I mean for highly connected data shouldn't the solution be to ideally use a graph database from the get go instead of generating JSON aggregates in the database?
Don't get me wrong, JSONB is great but I see a lot of people simply slap on a JSON column to anything that requires more complexity without trying to first solve it through RDBMS relations.
PostgreSQL makes a perfectly fine graph database, at least for general workloads. You're not going to get vastly improved performance from a specialized solution unless you're doing very specific things like math-heavy network analysis that PostgreSQL is still a bad fit for.
I loaded this same IMDB dataset into a Kuzu DB the other day, just for fun. It was an interesting project but I would agree that this dataset in particular lends itself to a graph database. Kuzu started to choke with > 10M nodes & 10M edges but I was doing a naive insert & probably could fit the entire dataset in without trouble using their direct CSV import.

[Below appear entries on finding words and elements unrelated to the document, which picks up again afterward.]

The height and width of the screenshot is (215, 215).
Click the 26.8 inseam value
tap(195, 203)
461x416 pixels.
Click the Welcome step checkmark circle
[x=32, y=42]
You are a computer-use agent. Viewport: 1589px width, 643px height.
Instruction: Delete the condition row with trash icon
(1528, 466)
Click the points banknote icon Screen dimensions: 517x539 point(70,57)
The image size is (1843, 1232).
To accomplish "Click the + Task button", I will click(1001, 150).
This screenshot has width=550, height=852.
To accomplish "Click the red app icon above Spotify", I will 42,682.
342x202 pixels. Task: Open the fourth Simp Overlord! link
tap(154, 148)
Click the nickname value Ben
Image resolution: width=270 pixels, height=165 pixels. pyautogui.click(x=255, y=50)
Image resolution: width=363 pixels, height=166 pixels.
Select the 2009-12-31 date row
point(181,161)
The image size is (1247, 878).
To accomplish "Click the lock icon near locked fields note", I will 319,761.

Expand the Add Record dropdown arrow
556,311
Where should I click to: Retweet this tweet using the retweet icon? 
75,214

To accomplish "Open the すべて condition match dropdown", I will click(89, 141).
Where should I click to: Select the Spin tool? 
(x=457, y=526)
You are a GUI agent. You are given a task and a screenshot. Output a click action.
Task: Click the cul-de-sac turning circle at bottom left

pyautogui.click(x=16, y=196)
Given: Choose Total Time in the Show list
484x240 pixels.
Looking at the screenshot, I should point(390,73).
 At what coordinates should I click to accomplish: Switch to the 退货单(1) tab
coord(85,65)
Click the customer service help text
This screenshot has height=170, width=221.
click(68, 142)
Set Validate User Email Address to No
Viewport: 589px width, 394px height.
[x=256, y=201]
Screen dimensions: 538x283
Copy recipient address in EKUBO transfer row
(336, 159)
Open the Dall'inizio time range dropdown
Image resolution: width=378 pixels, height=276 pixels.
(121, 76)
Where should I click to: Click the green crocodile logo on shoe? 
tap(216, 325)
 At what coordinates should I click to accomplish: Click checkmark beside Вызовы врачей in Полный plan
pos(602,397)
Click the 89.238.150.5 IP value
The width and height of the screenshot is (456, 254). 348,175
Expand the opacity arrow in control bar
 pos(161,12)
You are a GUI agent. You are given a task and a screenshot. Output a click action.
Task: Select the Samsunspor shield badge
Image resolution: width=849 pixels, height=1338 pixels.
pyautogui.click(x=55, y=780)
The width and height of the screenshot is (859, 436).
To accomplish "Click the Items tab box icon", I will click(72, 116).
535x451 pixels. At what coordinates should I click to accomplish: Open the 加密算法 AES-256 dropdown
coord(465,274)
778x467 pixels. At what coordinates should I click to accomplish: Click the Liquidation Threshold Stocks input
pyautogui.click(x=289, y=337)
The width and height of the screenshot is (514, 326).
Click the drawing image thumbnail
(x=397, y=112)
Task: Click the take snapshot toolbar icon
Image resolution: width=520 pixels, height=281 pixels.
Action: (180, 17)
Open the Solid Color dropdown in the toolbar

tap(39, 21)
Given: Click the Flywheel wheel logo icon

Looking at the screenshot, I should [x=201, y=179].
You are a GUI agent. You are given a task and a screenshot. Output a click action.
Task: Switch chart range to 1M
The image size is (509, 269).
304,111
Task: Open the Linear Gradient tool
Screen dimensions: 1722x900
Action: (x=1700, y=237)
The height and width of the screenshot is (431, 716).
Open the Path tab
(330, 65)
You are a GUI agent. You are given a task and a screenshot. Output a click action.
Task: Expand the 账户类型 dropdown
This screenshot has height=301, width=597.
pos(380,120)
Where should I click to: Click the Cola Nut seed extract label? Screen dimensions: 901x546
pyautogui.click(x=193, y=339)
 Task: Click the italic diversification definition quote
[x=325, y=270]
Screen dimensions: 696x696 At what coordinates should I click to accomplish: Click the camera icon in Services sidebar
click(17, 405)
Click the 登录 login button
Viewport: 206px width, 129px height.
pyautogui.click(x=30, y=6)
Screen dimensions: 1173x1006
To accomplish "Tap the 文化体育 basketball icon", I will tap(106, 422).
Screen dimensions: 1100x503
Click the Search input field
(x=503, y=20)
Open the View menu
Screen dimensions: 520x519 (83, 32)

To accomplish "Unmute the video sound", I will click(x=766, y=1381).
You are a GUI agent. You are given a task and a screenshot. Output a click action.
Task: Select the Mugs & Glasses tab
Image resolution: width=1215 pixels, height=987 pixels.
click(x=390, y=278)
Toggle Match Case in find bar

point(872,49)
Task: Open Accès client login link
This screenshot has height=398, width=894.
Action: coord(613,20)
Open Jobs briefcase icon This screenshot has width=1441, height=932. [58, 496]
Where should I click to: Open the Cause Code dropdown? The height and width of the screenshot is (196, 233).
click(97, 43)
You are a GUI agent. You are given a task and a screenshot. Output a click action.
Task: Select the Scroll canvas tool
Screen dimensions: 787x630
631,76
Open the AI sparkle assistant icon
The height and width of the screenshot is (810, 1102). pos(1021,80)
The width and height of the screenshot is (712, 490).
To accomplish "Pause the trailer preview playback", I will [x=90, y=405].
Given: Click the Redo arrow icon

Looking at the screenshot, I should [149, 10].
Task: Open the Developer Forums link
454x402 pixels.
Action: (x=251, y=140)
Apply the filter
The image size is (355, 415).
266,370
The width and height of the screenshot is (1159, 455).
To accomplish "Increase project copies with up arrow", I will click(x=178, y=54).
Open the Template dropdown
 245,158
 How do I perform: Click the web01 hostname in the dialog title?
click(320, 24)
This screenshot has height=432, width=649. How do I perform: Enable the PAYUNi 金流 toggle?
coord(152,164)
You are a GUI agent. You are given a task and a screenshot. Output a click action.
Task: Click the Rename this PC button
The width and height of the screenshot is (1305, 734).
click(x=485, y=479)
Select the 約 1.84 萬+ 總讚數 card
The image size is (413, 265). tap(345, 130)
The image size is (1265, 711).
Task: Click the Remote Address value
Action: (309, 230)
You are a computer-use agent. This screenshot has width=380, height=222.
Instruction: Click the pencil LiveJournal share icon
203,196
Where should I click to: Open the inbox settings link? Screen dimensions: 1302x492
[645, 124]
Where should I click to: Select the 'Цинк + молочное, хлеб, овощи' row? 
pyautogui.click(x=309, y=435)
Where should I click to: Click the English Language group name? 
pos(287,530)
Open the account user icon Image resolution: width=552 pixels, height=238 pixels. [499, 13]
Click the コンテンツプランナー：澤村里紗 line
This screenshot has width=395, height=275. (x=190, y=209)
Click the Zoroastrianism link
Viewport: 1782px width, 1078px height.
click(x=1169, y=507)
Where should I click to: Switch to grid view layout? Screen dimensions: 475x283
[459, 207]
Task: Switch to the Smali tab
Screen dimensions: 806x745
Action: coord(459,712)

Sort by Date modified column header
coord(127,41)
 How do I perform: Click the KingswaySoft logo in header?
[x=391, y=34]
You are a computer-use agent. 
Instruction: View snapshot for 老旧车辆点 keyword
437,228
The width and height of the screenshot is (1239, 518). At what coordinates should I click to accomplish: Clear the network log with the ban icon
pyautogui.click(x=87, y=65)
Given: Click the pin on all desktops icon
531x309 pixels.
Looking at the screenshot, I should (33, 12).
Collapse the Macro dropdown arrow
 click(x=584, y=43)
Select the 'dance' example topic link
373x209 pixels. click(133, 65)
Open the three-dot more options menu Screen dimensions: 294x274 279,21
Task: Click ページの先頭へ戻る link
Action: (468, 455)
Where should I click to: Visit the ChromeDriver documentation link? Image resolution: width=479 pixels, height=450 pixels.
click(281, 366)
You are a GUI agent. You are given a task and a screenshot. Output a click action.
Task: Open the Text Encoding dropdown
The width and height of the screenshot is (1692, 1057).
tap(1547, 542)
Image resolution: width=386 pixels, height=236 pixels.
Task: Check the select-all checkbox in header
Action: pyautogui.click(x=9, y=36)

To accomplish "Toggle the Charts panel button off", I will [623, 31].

Interesting points here. I’ve found the “graph DB vs. relational DB” discussion usually gets framed as an either/or, but there’s a middle ground.
A lot of teams already have their data sitting in Postgres, Mongo, or a lakehouse. Spinning up a separate graph database just for traversals often means duplicating data, building pipelines, and keeping two systems in sync. That’s fine if you need deep graph algorithms, but for many workloads it’s overkill.
What some folks are exploring now is running graph queries directly on top of their existing data, without having to ETL into a dedicated graph DB. You still get multi-hop traversal and knowledge graph use cases, but avoid the “yet another database” tax.
So yeah...graph databases are great, but they’re not the only way to model or query graphs anymore.
Don't get me wrong, JSONB is great but I see a lot of people simply slap on a JSON column to anything that requires more complexity without trying to first solve it through RDBMS relations.